石鍋は寸胴型ではなく、少し丸みを帯びたフライパンのような形にする事にした。
先程木鍋を作って火に当てる所を想定した際、鍋の底が平べったいと逆に安定しない事に気付いたのだ。
石鍋の下部は岩を斜めに傾けて、出来た隙間に木を挟むなどの工夫をしながら作業をする。
かなりの時間が掛かり、日も傾いてきたが、ようやくそれらしいのが出来上がった。
「よーし! じゃこれから火の所に運ぶよ!! せーのっ!」
ぐらんぐらん。
運ぼうとするが、鍋は揺れるだけだ。
「……せーのっ!」
ぐらんぐらん
「持てないじゃん!! 重たすぎて持てないじゃん!! ここまで気が付かないのヤバくない? 下を削る時に、鍋を斜めに傾けるのですら大変だったんだから、持てる訳ないよね……いやぁ半日かかってこれはキッツイわ~。我ながら凄いよ。……凄い馬鹿だよ。えぇ~普通気付くよねぇ~。嘘でしょ。
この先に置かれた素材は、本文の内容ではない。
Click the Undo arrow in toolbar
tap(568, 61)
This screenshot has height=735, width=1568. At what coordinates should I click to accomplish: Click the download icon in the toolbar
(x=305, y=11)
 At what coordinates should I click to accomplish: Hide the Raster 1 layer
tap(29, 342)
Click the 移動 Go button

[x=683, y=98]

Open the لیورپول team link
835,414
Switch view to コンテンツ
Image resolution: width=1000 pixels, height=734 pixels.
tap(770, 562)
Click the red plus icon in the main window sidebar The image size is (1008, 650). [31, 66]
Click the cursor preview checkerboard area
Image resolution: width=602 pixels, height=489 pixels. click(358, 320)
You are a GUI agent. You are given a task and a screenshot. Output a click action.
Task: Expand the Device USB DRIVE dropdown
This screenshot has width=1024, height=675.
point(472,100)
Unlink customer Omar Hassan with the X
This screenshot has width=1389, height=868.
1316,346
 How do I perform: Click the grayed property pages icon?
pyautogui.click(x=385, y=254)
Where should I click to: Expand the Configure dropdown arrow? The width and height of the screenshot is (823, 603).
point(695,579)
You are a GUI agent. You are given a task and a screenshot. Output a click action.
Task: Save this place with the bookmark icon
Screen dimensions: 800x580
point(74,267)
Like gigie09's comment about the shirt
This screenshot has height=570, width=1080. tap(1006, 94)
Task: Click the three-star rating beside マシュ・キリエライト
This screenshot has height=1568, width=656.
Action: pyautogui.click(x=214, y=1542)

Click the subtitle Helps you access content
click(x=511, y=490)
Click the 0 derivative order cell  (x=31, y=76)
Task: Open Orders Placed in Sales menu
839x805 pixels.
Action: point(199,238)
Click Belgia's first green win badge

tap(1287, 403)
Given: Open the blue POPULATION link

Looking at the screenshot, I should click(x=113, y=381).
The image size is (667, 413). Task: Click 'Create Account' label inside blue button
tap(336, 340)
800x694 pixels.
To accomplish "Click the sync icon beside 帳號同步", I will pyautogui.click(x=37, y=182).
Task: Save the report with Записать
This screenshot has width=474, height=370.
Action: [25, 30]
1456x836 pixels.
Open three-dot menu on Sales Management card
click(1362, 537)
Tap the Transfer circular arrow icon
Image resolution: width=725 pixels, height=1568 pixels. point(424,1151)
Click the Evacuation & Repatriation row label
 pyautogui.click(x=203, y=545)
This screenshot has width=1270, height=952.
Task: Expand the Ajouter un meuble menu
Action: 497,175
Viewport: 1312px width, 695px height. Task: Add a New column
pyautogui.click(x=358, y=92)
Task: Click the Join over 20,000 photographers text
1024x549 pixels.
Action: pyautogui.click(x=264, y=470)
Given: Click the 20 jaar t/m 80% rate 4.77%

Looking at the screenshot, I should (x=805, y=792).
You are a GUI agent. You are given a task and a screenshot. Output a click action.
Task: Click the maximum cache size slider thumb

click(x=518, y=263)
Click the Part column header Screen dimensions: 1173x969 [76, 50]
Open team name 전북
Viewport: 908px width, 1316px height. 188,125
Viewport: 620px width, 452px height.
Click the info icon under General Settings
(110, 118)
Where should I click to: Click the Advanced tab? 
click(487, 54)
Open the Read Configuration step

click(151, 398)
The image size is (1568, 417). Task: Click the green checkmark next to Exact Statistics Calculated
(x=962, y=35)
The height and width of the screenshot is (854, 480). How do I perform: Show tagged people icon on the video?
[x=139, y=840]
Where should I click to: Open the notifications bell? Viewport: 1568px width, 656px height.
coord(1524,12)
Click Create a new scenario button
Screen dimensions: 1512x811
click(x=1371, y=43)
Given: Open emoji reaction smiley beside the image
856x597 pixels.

1日に2回やらかしてるのは流石にドン引きよ。このミスはキツイよ。……ほんとキツイ」
「ナーッゲヘッ」ぼよんぼよん
「もう笑われてもツッ込む気力もないね。……明日もっと薄く削るかな? 削り過ぎて穴が空くのが怖いけど、そんな事言ってる場合じゃないよね。バナナ食べて寝よ!」
「ナー」ぴょんぴょん
「あれ? ライム、今日やたらいっぱい食べるね? ある程度は好きに食べて良いけど、取って来たバナナ全部食べちゃだめだよ」
ぽよん
「あれ? 元気もあまりなさそう? 大丈夫?」
ぽよん
「大丈夫ならいいんだけど」
少しライムの様子を不安に思いながらも、ご飯を食べ終わると何時ものように借宿の入り口を隠して眠りに付いた。